Uit Wikipedia, de vrije encyclopedie
De
tegenwoordige tijd
is in de meeste talen het meest gebruikte
tempus
, met behulp waarvan de volgende vier situaties tot uiting kunnen worden gebracht:
- Een handeling of toestand die op het moment van spreken aan de gang is;
- Een handeling of toestand die in de (zeer) nabije toekomst plaatsvindt;
- Een handeling of toestand die in het verleden is begonnen en tot op het heden voortduurt;
- Een handeling of toestand die is afgerond op het moment van spreken.
Naargelang de
wijs
worden in bijna alle
Indo-Europese talen
drie verschillende tegenwoordige tijden onderscheiden: de
aantonende wijs
, de
gebiedende wijs
en de
aanvoegende wijs
. In het Nederlands is deze laatste wijs niet meer gangbaar, behalve in enkele versteende uitdrukkingen.

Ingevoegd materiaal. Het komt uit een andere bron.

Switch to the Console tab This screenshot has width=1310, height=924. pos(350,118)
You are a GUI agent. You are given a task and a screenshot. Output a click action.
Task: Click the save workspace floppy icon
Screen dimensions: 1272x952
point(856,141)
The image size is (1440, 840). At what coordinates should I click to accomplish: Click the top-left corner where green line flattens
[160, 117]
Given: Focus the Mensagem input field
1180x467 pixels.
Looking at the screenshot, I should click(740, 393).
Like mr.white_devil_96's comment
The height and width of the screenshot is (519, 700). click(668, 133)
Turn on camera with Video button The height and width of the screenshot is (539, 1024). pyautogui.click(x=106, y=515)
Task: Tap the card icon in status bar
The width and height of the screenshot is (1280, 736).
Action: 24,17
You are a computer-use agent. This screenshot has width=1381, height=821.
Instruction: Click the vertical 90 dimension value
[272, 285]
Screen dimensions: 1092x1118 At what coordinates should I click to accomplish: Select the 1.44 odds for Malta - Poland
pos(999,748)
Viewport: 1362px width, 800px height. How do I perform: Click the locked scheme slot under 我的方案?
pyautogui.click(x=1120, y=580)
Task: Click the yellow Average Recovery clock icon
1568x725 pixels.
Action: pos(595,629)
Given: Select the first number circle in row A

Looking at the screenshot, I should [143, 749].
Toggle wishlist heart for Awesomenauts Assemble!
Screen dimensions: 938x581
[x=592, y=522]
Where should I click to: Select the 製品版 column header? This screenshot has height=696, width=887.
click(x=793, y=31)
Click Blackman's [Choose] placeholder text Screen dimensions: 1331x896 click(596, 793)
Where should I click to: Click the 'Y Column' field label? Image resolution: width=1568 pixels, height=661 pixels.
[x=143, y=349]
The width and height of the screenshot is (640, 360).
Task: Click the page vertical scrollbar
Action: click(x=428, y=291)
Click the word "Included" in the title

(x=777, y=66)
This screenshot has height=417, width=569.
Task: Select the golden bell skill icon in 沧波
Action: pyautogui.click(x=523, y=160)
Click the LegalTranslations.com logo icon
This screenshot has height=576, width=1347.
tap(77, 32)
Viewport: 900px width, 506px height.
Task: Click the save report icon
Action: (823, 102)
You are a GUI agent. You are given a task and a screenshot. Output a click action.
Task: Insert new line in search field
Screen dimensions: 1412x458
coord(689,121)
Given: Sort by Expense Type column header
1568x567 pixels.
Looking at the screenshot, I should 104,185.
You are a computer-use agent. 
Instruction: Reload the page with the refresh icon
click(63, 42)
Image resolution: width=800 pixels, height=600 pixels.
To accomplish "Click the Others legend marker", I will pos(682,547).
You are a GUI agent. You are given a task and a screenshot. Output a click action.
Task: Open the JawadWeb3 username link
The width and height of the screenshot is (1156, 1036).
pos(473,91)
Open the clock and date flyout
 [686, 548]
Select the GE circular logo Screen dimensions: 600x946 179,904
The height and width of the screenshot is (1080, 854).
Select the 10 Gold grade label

In de meeste Indo-Europese talen - waaronder het
Nederlands
- wordt de tegenwoordige tijd verder onderverdeeld in de
onvoltooid tegenwoordige tijd
(voor de eerste drie situaties) en de
voltooid tegenwoordige tijd
(voor de laatste situatie). In het
Engels
is het onderscheid minder scherp dan in het Nederlands; hier wordt de voltooid tegenwoordige tijd namelijk ook vaak gebruikt voor situatie 3, waar het Nederlands de onvoltooid tegenwoordige tijd gebruikt:
Ik
woon
hier nu vijf jaar
-
I
have lived
here for five years now
.
De tegenwoordige tijd wordt soms uit effectbejag als
verteltechniek
gebruikt in een beschrijving van
reeds voltooide gebeurtenissen
, om aldus de dramatiek te versterken.